¿Cómo transformar un clásico western de Hollywood en un espectáculo musical para el West End? La respuesta, en este caso, es añadir canciones –muchas de Bruce Springsteen–, algunas coreografías de baile y un protagonista carismático como Billy Crudup. La propuesta de Thea Sharrock, sin embargo, resulta inicialmente un tanto extraña, con una sucesión de escenas breves y un ritmo que recuerda a la madera tosca de los tablones del salón que conforman el atractivo decorado.
Pero una vez que la obra encuentra su flujo, se convierte en un debate apasionante. La tensión aumenta a medida que se acerca el enfrentamiento entre Frank Miller (James Doherty), que regresa a este “pueblo sucio en medio de la nada”, y el sheriff Will Kane (Crudup), quien lo encarceló. Esta energía se debe, en gran medida, a la sorprendente y urgente relevancia de esta película de 1952, que explora cómo una comunidad lidia –o más bien, evade– sus responsabilidades cívicas ante la corrupción institucional.
Originalmente una alegoría del macartismo (su guionista, Carl Foreman, fue incluido en la lista negra), la historia enfrenta la cobardía de la mayoría contra el coraje de unos pocos, en este caso, el solitario y heroico Kane, que moviliza su defensa contra Miller y sus secuaces tras ser abandonado por los habitantes del pueblo. La película fue criticada por John Wayne por su retrato poco halagador de la comunidad; la producción teatral cobra vida en sus argumentos sobre la inacción colectiva y parece hablar directamente sobre los dilemas que enfrenta el oeste americano en la era de Trump (el reciente tiroteo en Minneapolis es solo un ejemplo más). El guion de Eric Roth utiliza muchas líneas del guion original de Foreman, pero profundiza en los debates sobre la postura ética de una comunidad frente a la injusticia y los mitos estadounidenses sobre la inmigración.
La química entre Crudup y la versátil Denise Gough, quienes interpretan a la pareja central en su día de boda, también es destacable.

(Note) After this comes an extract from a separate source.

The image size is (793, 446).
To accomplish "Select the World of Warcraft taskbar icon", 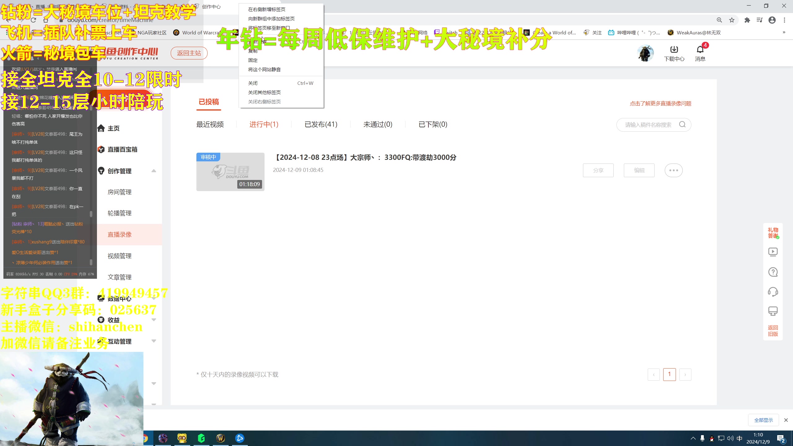I will click(221, 438).
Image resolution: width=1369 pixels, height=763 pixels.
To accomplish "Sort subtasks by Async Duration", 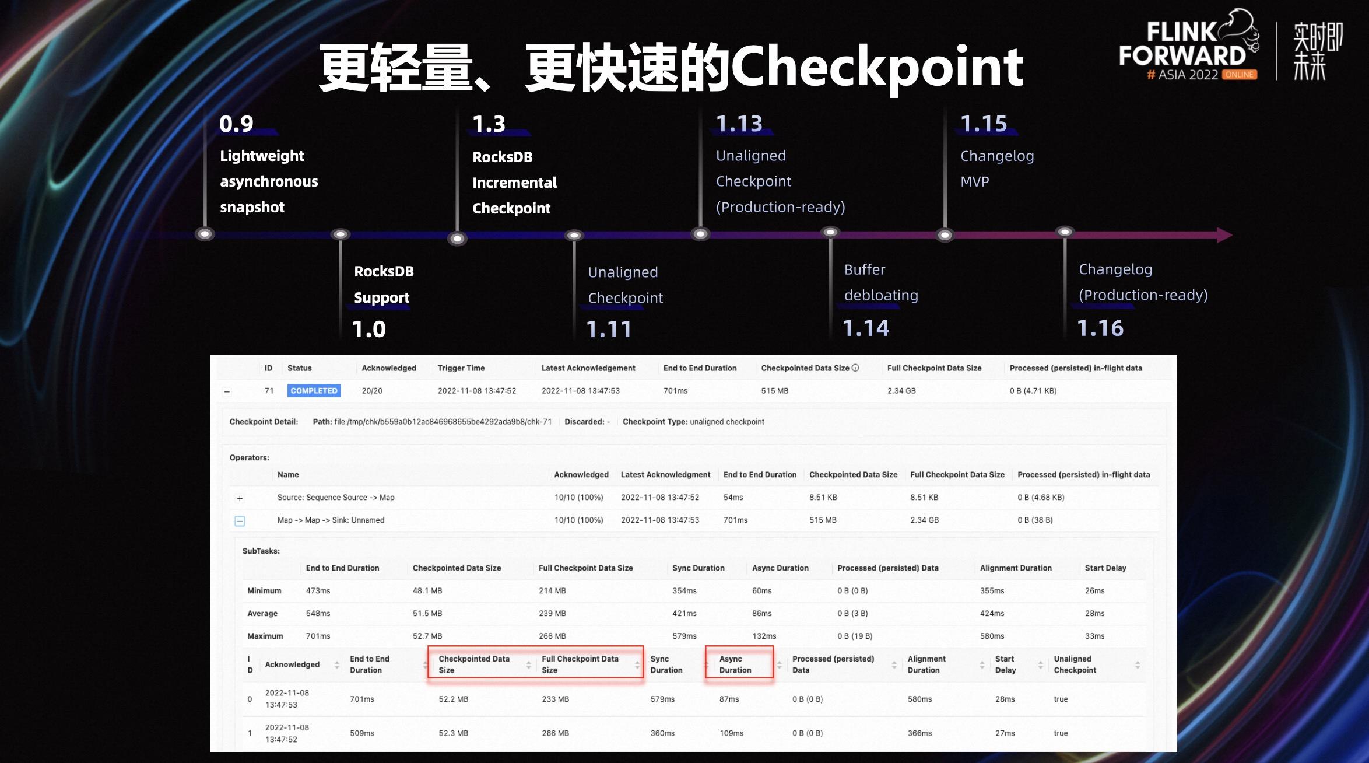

Ella es Amy Fowler, una cuáquera que aborrece la violencia; él es el sheriff que acaba de renunciar a su “estrella” para empezar de nuevo como tendero. Todo cambia cuando llega la noticia de que Miller arribará al pueblo al mediodía.
Gary Cooper hizo suyo este papel, con una integridad comparable a la de Gregory Peck como Atticus Finch en Matar a un ruiseñor. Crudup logra sostener el personaje en el escenario como un hombre recto, sincero y cada vez más desesperado. Gough aporta una mayor crudeza y modernidad a su personaje en comparación con Grace Kelly. La pareja resulta convincente, aunque la caracterización algo limitada no permite explorar todo el potencial de sus habilidades.
Otros personajes, como el ayudante del sheriff Harvey Pell (Billy Howle) y la empresaria mexicana Helen (Rosa Salazar), parecen algo superficiales, aunque la conexión entre esta última y Amy resulta refrescante, y Roth les da a estas mujeres una voz y una textura más rica.
Varias canciones de Springsteen aportan su propia carga política estadounidense (desde el optimismo fronterizo de Land of Hope and Dreams hasta The Rising, escrita en respuesta al 11-S). Algunas se interpretan a capela, principalmente por Gough, cuya voz transmite desolación, aunque la repetición de I’m on Fire resulta excesiva.
En ocasiones, parece un musical reacio, con canciones cortas y poco elaboradas, pero la música percusiva y el diseño sonoro son siempre impactantes, al igual que la iluminación de Neil Austin, que aporta claridad emocional e intriga. Un reloj es el elemento central del diseño de Tim Hatley, marcando el tiempo hasta la llegada del tren y el posterior enfrentamiento, que logra mantener la tensión y el drama a pesar de la dificultad de escenificar un tiroteo en todo el pueblo.
A pesar de su rigidez inicial, la obra gana impulso y ofrece momentos conmovedores. En última instancia, el mensaje político es el más resonante, aprovechando el miedo del macartismo y el terror de la era Trump.